My uncle took my father’s place when my parents divorced.
I was nine when my mom’s younger brother filled the paternal gap. In those poor, stressful, single-parent years, he was our strength. He was a young man, bright and full of life, a gay man and HIV-positive. I loved him deeply because he was there when I needed him. That is, until he died, not yet 30.
His death came at the advent of my adolescence. It was the end of my childish faith. In a few years as a teenager I would renounce Christianity. Living in a small town, I was turned off by what I saw pass for Christianity. It was, I felt, little more than bigotry. Homophobia was only part of it; it belonged to a larger backwardness. If that was Christianity, I thought, I’ll have none of it. To me, it was ugliness, enemy of the love I had known.

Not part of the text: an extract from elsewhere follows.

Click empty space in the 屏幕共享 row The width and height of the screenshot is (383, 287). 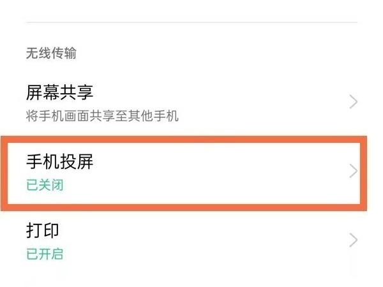coord(255,102)
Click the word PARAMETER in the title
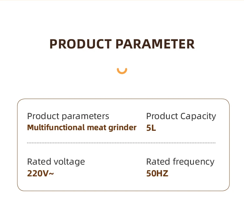Viewport: 244px width, 204px height. click(155, 44)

In time, I rediscovered my faith. An intellectual journey, theological too, I rejected the phenomena of Christians and instead explored Christianity itself. Instead of listening to Christians, I read the texts: the Bible, early fathers and mothers of Christianity, history, philosophy. That’s what converted me and in the long run made me a Catholic. I found Christianity beautiful once I really saw it.
But my uncle was beautiful too, and a Christian. How to make sense of it, holding together my traditional faith, my orthodoxy and Catholicism, and the experience of my gay uncle’s love? It’s one of the fundamental questions of my life, a tension that remains. For me, for whom only fully theological Christianity inspires anything like faith: How do I keep that faith and remain open to the goodness of people whose lives don’t fit the Catholic moral and theological mold? Can I be a traditional Christian and remain, for instance, in open charity to the experiences of others, especially those in the LGBTQ community? Is such even possible with any sort of integrity?

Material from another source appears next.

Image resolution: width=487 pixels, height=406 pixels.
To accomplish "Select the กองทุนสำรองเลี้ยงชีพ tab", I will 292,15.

I think the answer here is that we must accept there are no easy answers, that things don’t fit, that some things in life we may never resolve or understand. I think the answer is that I must learn to live the truth that I don’t know, humbly accepting the possibility I may never know, and that knowing isn’t what matters most.

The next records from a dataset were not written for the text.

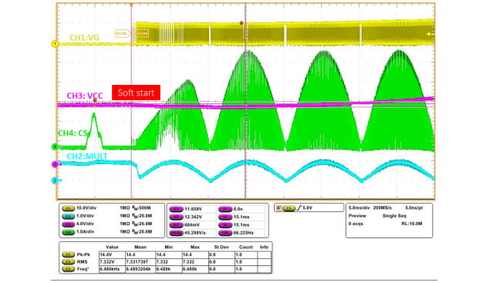Click channel 2 ground marker on left edge
The image size is (503, 283).
point(55,180)
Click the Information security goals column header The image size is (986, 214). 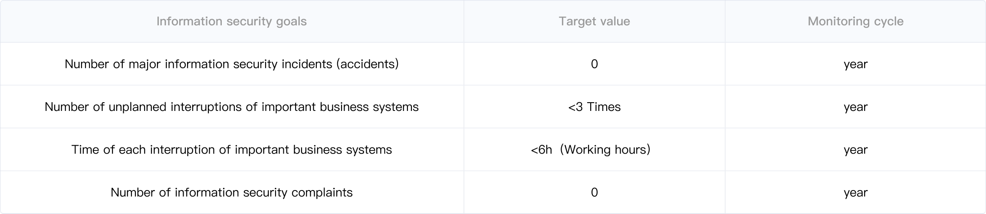coord(231,21)
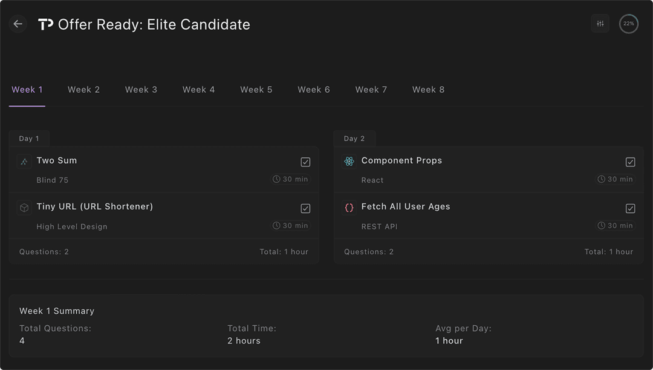Uncheck the Two Sum checkbox
This screenshot has width=653, height=370.
[x=305, y=162]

The martyred monk, Christian de Chergé, is a hero of mine. Fascinated by Islam, he loved the Muslims in Algeria, where he lived. As a Christian, though, he knew he’d never fully understand the role Islam played in the divine plan. “Only death will provide me, I think, the answer I seek,” he said. But the dilemma didn’t turn him into a secular humanist. Rather, he accepted uncertainty while remaining faithful.
“I am convinced,” he said, “that by letting this question haunt me, I am learning to discover the expressions of solidarity.” He called it “existential dialogue.” Instead of trying to figure it all out, he chose to live peaceably and vulnerably, accepting that the best he could do was dream of the time when God would shine his light upon all, “playing with the differences,” Muslims and Christians together.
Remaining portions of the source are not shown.